Activities associated with the method **300** are summarized as follows. A waveform associated with an edge modulated AC power signal is received. A time domain width and position of an allowable edge control window relative to and synchronous with the waveform is established. A clock rate F2 normalized with respect to the width of the allowable edge control window is established such that a count CMAX of the width at the normalized clock rate F2 corresponds to a full-scale analog output of a DAC used to control lighting brightness. Finally, a count is accrued at the normalized clock rate F2 to capture a DIM code normalized to the full-scale DAC output. The count is started at an earliest time corresponding to the allowable edge control window and stopped at a next rising edge zero crossing.

In detail, and with reference to FIG. 3, the method **300** begins at block **303** with initializing an index N representing a number of DIM code samples to process before performing a next synchronization sequence. The method **300** continues with a synchronization sequence starting at block **305**, including counting at a first clock rate F1 upon detecting a first falling edge zero crossing associated with the waveform. The synchronization sequence continues at block **308** with stopping the counting upon detecting an immediately subsequent falling edge zero crossing associated with the waveform. The synchronization sequence also includes storing a content of the counter as a count CP corresponding to a period P_AC of the waveform, at block **312**. The synchronization sequence completes at block **315** by multiplying the count CP by a selected constant percentage K1%. The result is a count CK1 corresponding to the earliest starting time of the allowable edge control window following an immediately prior falling edge zero crossing.

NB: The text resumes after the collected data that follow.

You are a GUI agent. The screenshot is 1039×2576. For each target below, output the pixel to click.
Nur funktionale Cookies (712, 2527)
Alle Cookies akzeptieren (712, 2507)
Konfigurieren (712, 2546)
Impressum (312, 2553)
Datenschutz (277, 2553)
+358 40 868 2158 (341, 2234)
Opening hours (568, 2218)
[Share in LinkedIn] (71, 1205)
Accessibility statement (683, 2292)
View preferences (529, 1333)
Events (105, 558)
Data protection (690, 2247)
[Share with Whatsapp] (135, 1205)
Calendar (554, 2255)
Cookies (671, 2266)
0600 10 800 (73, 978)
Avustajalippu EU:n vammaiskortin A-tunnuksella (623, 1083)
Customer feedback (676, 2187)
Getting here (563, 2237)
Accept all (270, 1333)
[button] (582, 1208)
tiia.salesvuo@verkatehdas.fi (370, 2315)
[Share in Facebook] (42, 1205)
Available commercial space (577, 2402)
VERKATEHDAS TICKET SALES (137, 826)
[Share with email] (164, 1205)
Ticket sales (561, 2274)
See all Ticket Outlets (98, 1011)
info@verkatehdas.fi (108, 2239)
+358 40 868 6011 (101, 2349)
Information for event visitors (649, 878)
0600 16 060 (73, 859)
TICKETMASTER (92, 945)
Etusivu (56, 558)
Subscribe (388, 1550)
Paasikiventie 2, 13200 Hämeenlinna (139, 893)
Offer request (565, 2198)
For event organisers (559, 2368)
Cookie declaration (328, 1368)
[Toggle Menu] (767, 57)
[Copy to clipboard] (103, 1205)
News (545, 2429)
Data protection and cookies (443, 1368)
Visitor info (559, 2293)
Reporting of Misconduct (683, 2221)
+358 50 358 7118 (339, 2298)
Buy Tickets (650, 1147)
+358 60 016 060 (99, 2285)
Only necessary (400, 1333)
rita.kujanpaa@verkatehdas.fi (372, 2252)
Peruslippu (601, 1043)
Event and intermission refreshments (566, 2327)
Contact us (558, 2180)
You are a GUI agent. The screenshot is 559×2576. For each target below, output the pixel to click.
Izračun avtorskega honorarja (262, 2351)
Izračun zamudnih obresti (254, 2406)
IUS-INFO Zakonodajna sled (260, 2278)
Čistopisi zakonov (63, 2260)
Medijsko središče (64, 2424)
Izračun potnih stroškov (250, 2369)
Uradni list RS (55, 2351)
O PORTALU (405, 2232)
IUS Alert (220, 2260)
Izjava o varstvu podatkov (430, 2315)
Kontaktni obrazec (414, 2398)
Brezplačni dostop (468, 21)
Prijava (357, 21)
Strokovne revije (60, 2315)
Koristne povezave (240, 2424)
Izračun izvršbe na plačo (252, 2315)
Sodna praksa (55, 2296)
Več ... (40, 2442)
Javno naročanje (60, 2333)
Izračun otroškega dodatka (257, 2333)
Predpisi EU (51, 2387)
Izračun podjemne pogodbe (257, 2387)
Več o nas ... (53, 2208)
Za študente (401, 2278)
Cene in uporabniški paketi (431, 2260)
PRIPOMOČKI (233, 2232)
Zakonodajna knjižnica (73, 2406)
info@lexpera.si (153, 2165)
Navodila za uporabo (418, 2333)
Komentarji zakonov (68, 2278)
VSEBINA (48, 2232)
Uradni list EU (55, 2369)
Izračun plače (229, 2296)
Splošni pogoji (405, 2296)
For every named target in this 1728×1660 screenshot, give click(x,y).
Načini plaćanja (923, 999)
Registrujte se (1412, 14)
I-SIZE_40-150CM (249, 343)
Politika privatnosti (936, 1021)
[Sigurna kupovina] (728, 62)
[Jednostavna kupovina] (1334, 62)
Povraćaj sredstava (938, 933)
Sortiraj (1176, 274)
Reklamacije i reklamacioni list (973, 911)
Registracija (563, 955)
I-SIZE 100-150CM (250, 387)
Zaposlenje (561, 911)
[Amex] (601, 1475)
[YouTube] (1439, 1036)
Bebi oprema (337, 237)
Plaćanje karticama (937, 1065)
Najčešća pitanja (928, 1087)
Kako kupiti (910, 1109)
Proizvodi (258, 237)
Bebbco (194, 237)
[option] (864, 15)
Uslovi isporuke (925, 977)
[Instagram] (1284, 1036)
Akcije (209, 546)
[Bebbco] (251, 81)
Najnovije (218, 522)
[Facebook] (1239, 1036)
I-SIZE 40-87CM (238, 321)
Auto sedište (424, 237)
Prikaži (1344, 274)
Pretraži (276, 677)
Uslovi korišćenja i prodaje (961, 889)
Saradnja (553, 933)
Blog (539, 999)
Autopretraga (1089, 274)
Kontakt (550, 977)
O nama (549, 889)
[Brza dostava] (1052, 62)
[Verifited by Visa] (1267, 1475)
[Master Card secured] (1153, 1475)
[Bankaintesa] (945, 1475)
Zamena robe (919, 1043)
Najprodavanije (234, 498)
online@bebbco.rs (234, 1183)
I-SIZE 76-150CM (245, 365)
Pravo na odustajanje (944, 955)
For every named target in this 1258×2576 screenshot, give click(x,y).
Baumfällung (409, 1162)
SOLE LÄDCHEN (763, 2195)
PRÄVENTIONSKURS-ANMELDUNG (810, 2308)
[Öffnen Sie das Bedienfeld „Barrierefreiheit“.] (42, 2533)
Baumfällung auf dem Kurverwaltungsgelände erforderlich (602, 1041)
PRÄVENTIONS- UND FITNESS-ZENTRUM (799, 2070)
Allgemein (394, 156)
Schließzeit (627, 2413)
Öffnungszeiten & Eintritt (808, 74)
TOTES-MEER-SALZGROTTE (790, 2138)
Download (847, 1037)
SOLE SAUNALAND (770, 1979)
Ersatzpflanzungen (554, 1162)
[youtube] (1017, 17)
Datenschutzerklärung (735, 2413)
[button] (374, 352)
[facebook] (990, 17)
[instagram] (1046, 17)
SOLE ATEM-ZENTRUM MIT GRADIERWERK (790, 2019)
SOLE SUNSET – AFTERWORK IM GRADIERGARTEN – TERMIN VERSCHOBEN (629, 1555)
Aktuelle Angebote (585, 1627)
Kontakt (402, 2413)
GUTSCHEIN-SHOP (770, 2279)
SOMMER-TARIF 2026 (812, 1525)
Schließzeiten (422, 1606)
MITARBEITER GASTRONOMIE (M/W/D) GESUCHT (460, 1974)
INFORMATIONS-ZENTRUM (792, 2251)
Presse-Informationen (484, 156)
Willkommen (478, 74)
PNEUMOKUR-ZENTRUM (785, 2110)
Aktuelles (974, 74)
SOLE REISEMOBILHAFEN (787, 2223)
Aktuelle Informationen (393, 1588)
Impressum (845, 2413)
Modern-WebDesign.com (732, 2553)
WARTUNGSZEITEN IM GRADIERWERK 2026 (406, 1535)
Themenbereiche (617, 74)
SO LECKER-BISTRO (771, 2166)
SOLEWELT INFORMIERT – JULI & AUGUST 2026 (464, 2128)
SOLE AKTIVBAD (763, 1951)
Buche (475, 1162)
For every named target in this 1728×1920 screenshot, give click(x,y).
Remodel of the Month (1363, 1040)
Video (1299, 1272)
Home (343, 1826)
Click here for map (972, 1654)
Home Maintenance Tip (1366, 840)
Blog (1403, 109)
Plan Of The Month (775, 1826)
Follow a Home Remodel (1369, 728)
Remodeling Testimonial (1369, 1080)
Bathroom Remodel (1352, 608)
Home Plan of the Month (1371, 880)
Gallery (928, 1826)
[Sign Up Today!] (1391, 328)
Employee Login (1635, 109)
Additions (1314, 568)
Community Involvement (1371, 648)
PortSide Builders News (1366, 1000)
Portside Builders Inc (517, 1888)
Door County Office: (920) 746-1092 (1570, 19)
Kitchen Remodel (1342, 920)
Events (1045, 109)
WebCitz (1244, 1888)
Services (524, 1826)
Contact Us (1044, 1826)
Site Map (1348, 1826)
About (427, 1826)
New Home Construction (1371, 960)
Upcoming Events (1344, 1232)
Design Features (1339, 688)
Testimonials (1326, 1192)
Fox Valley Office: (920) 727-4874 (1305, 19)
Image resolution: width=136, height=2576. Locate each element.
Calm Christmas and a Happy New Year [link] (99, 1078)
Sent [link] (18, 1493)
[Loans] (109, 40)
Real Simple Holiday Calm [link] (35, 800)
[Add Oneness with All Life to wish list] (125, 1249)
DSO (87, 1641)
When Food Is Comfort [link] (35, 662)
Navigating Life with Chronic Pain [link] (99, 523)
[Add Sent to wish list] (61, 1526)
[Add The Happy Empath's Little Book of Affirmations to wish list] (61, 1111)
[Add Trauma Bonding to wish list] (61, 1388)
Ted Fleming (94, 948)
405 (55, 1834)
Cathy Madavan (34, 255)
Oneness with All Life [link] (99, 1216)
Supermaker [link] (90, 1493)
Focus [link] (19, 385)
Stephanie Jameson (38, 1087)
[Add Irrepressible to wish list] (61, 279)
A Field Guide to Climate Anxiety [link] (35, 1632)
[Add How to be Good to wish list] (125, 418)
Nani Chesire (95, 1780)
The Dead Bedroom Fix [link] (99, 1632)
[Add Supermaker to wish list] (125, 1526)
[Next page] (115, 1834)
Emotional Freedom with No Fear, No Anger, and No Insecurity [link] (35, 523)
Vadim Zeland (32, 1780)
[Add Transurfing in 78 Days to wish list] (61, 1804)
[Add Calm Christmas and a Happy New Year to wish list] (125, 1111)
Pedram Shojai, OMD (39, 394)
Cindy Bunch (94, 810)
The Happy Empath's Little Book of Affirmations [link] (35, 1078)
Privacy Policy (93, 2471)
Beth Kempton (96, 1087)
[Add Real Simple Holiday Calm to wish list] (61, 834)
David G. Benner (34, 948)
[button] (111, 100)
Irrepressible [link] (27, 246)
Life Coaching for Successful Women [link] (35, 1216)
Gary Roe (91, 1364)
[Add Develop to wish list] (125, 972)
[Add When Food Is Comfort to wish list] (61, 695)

The method **300** continues with resetting the counter at the next falling edge zero crossing T0(B) and counting up to CK1 at the first clock rate F1, at block **320**. The method **300** also includes determining whether a rising edge is encountered before reaching the count CK1, at block **324**. If so, the method **300** includes setting a currently-indexed DIM code DIM(N) equal to CMAX, where CMAX is the maximum count associated with the DAC and represents maximum brightness, at block **328**. The method **300** also includes storing DIM(N) at block **355** and incrementing N at block **358** if the condition of block **324** is satisfied.

If the condition at block **324** is not satisfied, the method **300** includes calculating a normalized clock rate F2 as CMAX/[(K2%−K1%)*P_AC]. The selected constant K2% represents the upper bound of the maximum allowable edge control window as a percentage of the period P_AC of the waveform. In other words, K2% is the percentage of the waveform period P_AC representing minimum brightness.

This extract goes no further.